The most recent “crisis of masculinity” has come as a result of the attacks of September 11th and the Iraq war, and with it, a redefinition of masculinity ideals. Andrew Sullivan states, “War changes everything”.  Working classmen, for example firefighters, police, and emergency service workers, were generally overlooked before these events.  They were not, and still are not, considered to be a part of a hegemonic masculinity.  Rather, they are an alternate robust masculinity, but the value placed on their brand of masculinity has dramatically increased by way of this national security crisis.  Kimmel’s assertion helps to explain this change, “Our definitions of manhood are constantly changing… the search for a transcendent, timeless definition of manhood is itself a sociological phenomenon—we tend to search for the timeless and eternal during moments of crisis.”  The uncertainty and fear felt by Americans following the attacks of September 11th seemed to cause a mass regression in the American psyche.  Strong, protective men who seemed virtually invincible to destruction, the warriors who had been ignored, became an almost cartoonish hero in the media that Americans clung to for a sense of safety during a national security crisis.  They, and the men serving in the military, became father figures who would protect their fellow Americans.  The decision of the United States to start a preemptive war in Afghanistan and Iraq was a retaliatory action taken against “bullies” who attacked.  This sentiment has proved essential for supporting the motivation and continuance of the Iraq war.  Peggy Noonan, echoes the sentiments attached to this sense of renewal of masculine heroism, “It is not only that God is back, but that men are back”.

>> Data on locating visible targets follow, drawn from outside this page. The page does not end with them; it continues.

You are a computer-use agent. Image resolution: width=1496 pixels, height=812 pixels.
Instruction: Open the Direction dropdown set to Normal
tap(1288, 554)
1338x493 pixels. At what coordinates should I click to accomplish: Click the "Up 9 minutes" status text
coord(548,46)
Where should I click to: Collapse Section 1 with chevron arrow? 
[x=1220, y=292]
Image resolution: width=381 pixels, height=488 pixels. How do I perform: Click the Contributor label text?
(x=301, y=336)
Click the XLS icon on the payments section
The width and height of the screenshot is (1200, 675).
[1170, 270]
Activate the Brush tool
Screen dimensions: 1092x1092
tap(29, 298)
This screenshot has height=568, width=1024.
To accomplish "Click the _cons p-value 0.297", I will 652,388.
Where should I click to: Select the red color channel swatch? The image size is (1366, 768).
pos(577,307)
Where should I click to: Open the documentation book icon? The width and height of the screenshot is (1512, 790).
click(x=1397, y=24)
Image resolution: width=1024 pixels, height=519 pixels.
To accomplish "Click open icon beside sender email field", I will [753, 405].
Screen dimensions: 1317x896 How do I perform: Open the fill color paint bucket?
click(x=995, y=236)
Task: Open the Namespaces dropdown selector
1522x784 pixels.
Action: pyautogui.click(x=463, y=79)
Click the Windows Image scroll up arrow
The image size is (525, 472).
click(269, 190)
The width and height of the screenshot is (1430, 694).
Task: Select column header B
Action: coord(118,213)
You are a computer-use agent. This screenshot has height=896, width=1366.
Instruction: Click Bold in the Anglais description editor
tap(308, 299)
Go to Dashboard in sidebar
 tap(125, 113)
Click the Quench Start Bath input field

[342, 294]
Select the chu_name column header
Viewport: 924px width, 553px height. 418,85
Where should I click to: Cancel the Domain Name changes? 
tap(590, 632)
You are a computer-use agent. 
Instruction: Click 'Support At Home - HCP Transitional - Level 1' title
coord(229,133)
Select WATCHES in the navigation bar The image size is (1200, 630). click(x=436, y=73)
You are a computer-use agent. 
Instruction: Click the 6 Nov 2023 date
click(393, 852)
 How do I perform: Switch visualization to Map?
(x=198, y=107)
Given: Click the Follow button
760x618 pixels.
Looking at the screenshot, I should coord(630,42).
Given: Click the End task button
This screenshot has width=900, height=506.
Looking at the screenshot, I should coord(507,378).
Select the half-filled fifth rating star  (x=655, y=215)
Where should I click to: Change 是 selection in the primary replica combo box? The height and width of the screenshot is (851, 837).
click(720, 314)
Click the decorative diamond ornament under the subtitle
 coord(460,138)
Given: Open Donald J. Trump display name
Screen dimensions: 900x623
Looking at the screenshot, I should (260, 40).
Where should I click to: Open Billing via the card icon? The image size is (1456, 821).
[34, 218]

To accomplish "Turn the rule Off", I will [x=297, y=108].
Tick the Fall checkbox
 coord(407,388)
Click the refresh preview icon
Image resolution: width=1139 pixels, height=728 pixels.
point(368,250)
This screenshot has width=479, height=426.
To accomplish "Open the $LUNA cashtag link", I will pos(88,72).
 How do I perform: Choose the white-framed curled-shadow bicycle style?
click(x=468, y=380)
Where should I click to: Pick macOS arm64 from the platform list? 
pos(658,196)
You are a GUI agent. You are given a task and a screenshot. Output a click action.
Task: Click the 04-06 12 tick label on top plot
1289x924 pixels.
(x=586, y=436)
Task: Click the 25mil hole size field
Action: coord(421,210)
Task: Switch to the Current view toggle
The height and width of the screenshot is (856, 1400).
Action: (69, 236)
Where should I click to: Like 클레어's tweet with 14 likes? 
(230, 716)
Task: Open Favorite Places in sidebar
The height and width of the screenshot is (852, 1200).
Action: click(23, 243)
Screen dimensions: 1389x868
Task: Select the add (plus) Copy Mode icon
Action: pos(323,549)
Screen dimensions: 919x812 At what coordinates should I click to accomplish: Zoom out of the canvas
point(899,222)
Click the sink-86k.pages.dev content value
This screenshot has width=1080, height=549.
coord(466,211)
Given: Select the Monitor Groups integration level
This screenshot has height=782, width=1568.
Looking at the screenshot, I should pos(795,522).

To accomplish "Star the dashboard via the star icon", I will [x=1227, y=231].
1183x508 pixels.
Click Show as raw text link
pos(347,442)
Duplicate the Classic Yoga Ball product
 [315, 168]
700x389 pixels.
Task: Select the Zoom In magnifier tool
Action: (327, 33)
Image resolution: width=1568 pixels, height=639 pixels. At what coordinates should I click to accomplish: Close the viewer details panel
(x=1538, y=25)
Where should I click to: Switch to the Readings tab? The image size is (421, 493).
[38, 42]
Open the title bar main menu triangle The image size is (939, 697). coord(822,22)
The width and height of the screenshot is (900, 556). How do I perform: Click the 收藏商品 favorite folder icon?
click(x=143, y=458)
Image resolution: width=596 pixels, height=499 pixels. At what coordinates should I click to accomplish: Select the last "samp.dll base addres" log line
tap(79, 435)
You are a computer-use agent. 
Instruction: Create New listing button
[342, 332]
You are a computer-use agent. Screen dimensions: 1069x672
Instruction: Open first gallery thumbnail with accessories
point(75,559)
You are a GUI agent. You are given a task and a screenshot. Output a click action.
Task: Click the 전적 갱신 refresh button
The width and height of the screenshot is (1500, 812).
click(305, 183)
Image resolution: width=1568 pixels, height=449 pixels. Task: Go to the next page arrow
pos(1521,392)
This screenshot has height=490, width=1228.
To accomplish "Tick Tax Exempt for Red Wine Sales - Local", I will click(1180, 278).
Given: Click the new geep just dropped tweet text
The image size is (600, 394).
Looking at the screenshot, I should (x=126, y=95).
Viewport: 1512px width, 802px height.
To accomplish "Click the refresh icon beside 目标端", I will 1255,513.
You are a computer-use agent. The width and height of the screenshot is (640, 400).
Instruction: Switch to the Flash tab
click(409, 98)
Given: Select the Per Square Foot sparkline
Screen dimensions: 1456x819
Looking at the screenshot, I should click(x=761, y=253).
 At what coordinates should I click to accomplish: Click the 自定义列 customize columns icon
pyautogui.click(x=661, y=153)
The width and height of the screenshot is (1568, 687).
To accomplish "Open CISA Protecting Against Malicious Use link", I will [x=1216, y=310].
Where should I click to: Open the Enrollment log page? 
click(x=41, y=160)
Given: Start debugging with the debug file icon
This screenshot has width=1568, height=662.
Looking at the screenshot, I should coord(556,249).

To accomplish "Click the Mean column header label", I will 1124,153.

This exercise in “old-fashioned masculinity” has been viewed as benefiting not just Americans by keeping them safe from global terrorism, but the oppressed women and children of Afghanistan and Iraq.  The United States has become the “knight in shining armor” who has come to rescue the “damsels in distress” that are the unfortunate victims of Saddam Hussein’s tyrannical regime and Osama bin Laden’s terrorist organizations.  Rosalind P. Petchesky is critical of this kind of war propaganda, “Global capitalist masculinism is alive and well but concealed in its Eurocentric, racist guise of ‘rescuing’ downtrodden, voiceless Afghan women from the misogynist regime it helped bring to power”.  The Patriot Act is legislation that was passed following the attacks of September 11th in order to protect Americans from global terrorism, and is an example of evoking national nostalgia for the Revolutionary period, patriot being a word being closely identified with the Revolutionary War hero.

Masculinity has been perceived to be in crisis throughout American history as men have tried to uphold and further their positions in society.  The specific “threats” to masculinity have changed, beginning with British imperialism through feminism and civil rights, but their effects are the same (i.e. create insecurity).  The response is always defensive, but the tactics taken to protect the power of white men have depended on the context of the perceived threat.  What has not changed is the presence of a power struggle between white hegemonic masculinity and those that challenge it.